**TASK INSTRUCTIONS:**
A. Retype the passage of the West Nile virus article that begins with the words containing "STATEN ISLAND, N.Y." and ends with "pipiens mosquitoes in Rossville.".
B. According to the West Nile virus article, in which Staten Island neighborhood did the city Health Department detect the infected Culex pipiens mosquitoes?

**EXERCISE TEXT:**
◇ ◇ ◇ ◇ ◇

Seasons’s first human case of West Nile virus confirmed

STATEN ISLAND, N.Y. — The city Health Department has confirmed the first human case of West Nile virus of the 2017 season.

“The patient is less than 50 years old with underlying medical conditions and is in serious condition at a Manhattan hospital,” the agency reported.

In mid-June, the season’s first West Nile-infected mosquitoes were found on Staten Island.

The city Health Department detected the infected Culex pipiens mosquitoes in Rossville.

No human cases have been reported on Staten Island but health officials warn that the prevalence of the diseased bugs could “indicate a greater risk of infection and may result in a larger number of human cases relative to other years.”   

“The number of mosquito pools testing positive for West Nile virus has reached a record high at this point in the season — 337 mosquito ‘pools,’ or a collection of mosquitoes captured in a surveillance trap, have tested positive this season,” the agency stated. 

“Human cases of West Nile virus occur each year in New York City, and most cases are identified between late July and October,” the Health Department reported, adding that, “The majority of the positive samples have been detected on Staten Island; however, mosquitoes with West Nile virus have been found in every borough.”

So far this season, the Health Department has completed seven rounds of pesticide spraying and two aerial larvicide treatments to reduce the risk of the virus. 

Additional mosquito treatments are planned for the remainder of the season.

“To educate neighborhoods about West Nile virus, the Department has enhanced outreach to at-risk communities – particularly in senior centers and other venues – in Staten Island and Brooklyn,” the agency reported.

◇ ◇ ◇ ◇ ◇

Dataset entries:
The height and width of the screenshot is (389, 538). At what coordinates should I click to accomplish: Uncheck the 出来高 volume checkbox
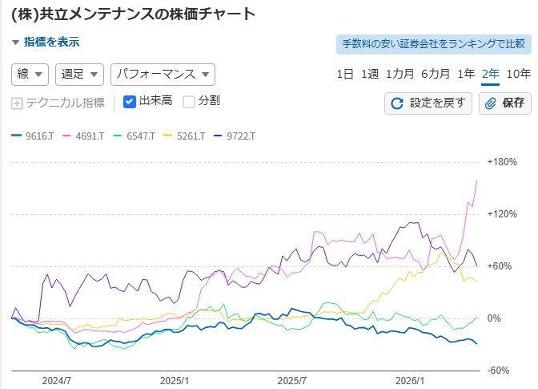tap(130, 102)
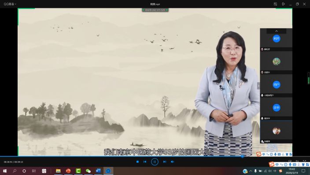Seek using the blue playback progress bar
Image resolution: width=310 pixels, height=175 pixels.
point(155,156)
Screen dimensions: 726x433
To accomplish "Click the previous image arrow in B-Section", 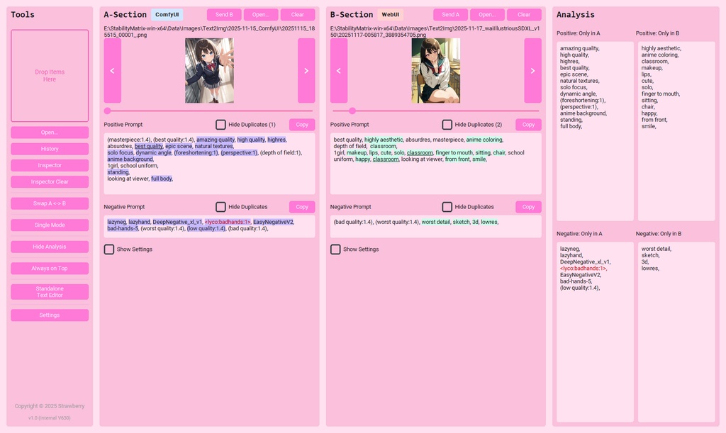I will click(337, 70).
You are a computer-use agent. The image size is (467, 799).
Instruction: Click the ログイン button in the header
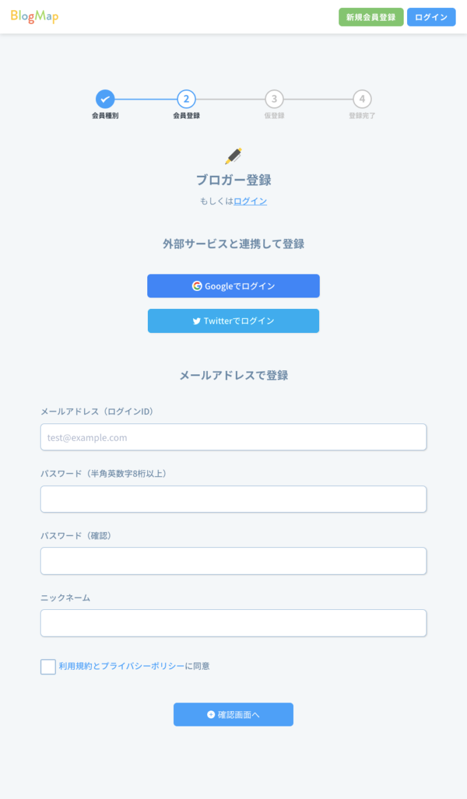(x=430, y=17)
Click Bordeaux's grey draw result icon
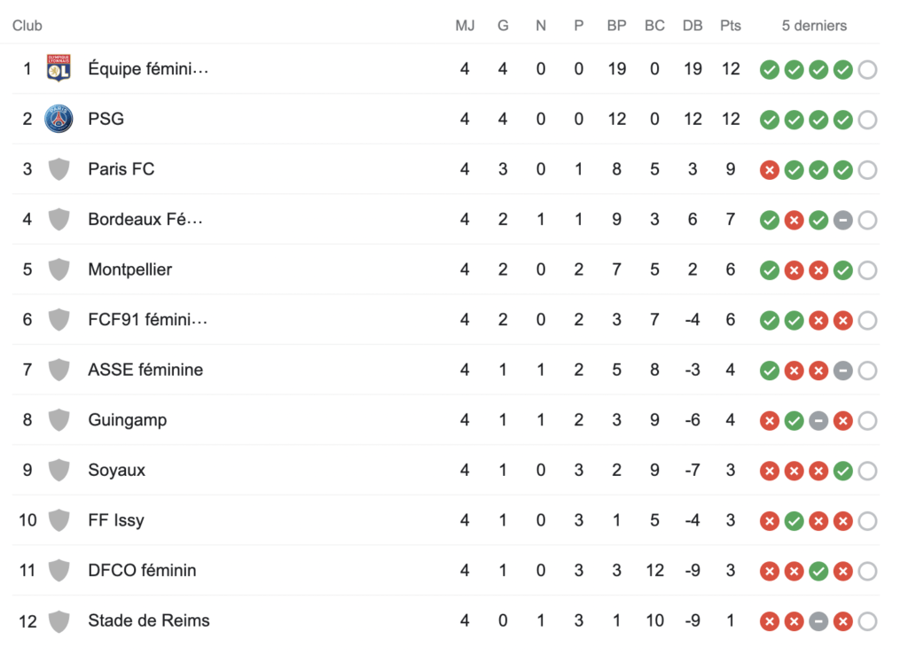Image resolution: width=908 pixels, height=663 pixels. point(843,220)
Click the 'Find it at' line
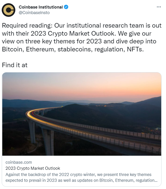The width and height of the screenshot is (166, 189). point(15,65)
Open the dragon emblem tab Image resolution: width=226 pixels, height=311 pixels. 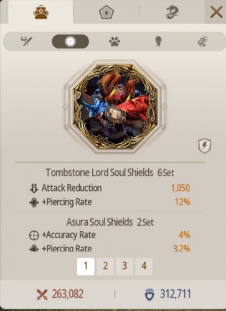click(x=172, y=12)
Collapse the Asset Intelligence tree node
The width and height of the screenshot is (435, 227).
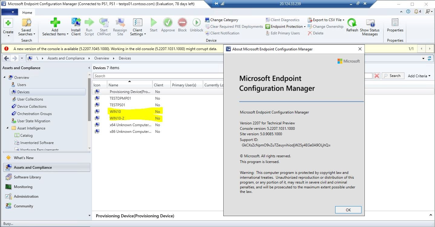click(x=7, y=128)
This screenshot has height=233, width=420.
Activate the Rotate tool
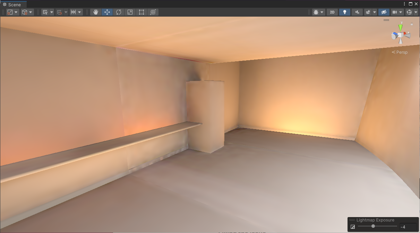(x=118, y=12)
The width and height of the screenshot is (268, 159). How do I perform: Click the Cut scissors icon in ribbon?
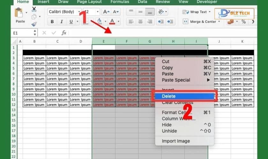pos(34,9)
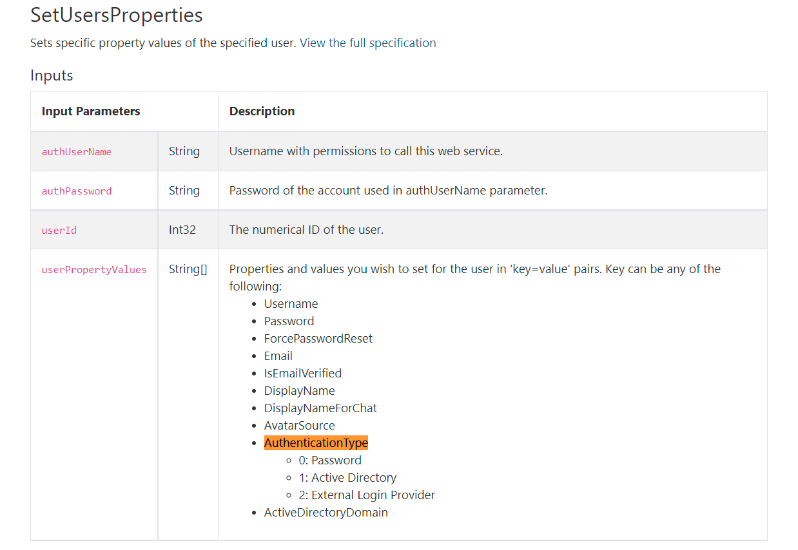Select the 1: Active Directory option text
The image size is (798, 550).
(347, 478)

◇ ◇ ◇ ◇ ◇

**RESULTS OF THE EXERCISE:**
A.
STATEN ISLAND, N.Y. — The city Health Department has confirmed the first human case of West Nile virus of the 2017 season.

“The patient is less than 50 years old with underlying medical conditions and is in serious condition at a Manhattan hospital,” the agency reported.

In mid-June, the season’s first West Nile-infected mosquitoes were found on Staten Island.

The city Health Department detected the infected Culex pipiens mosquitoes in Rossville.

B. Rossville